[TASK GOAL] With pictures left out, set down exactly the lines from the line containing "Expand the 文章发布 sidebar menu" through the last line of the data.

• • • • • • •

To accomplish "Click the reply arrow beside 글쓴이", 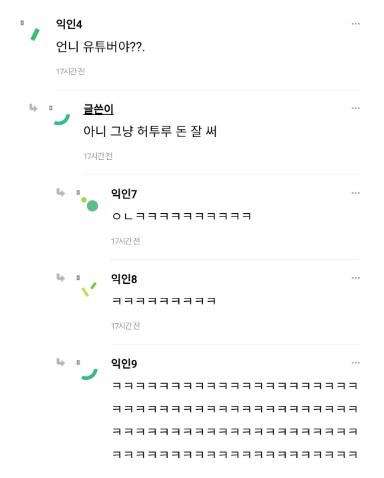I will point(33,108).
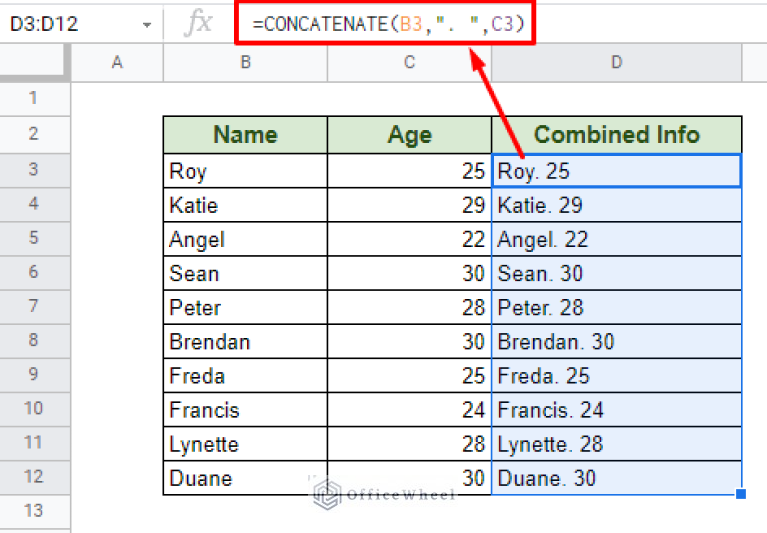The height and width of the screenshot is (533, 767).
Task: Click the fx function icon
Action: (198, 22)
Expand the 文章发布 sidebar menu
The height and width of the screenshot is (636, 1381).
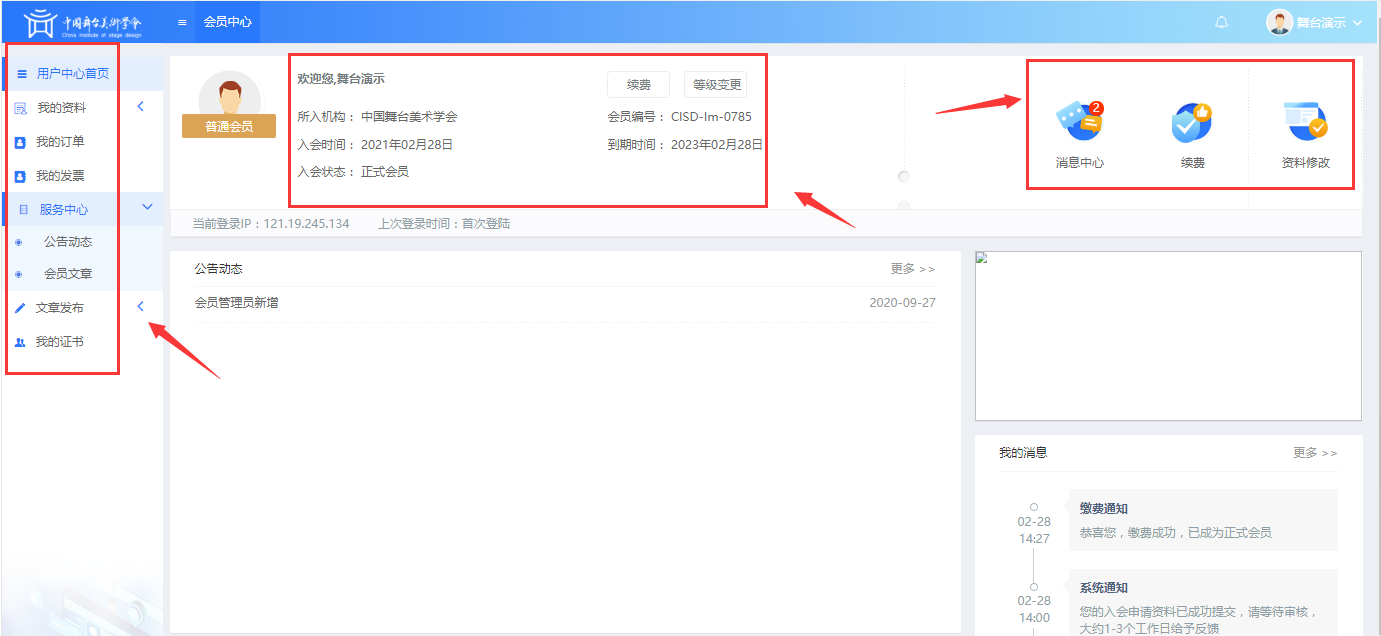click(60, 308)
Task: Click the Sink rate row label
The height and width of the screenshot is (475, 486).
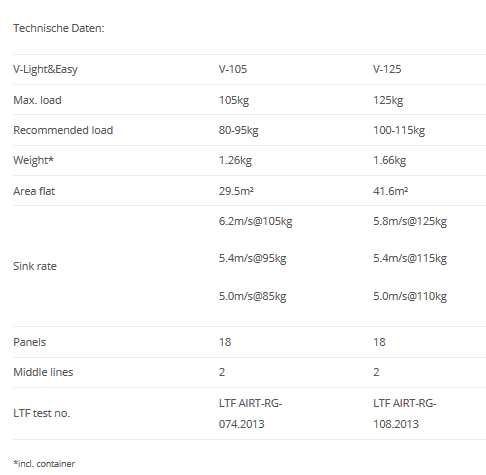Action: pyautogui.click(x=35, y=266)
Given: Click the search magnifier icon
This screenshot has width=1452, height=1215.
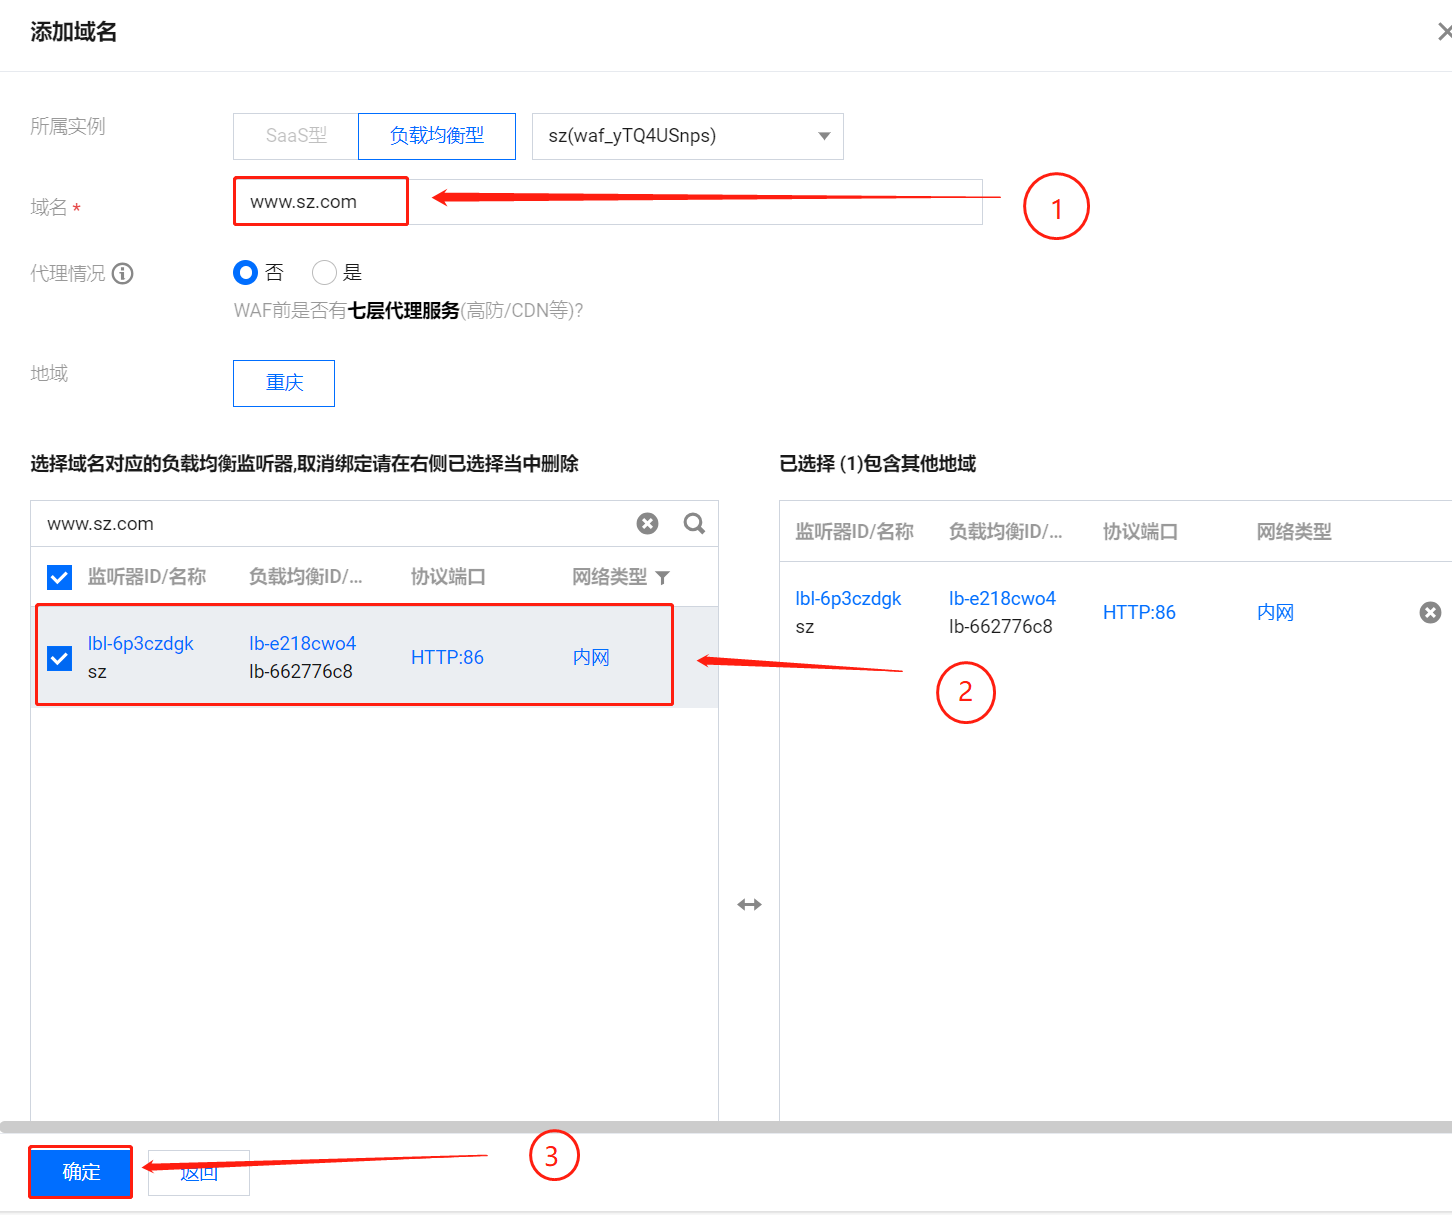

• • • • • • •

[FINAL ANSWER]
Expand the 文章发布 sidebar menu
The height and width of the screenshot is (636, 1381).
click(60, 308)
Task: Click the Sink rate row label
The height and width of the screenshot is (475, 486).
Action: pyautogui.click(x=35, y=266)
Given: Click the search magnifier icon
This screenshot has width=1452, height=1215.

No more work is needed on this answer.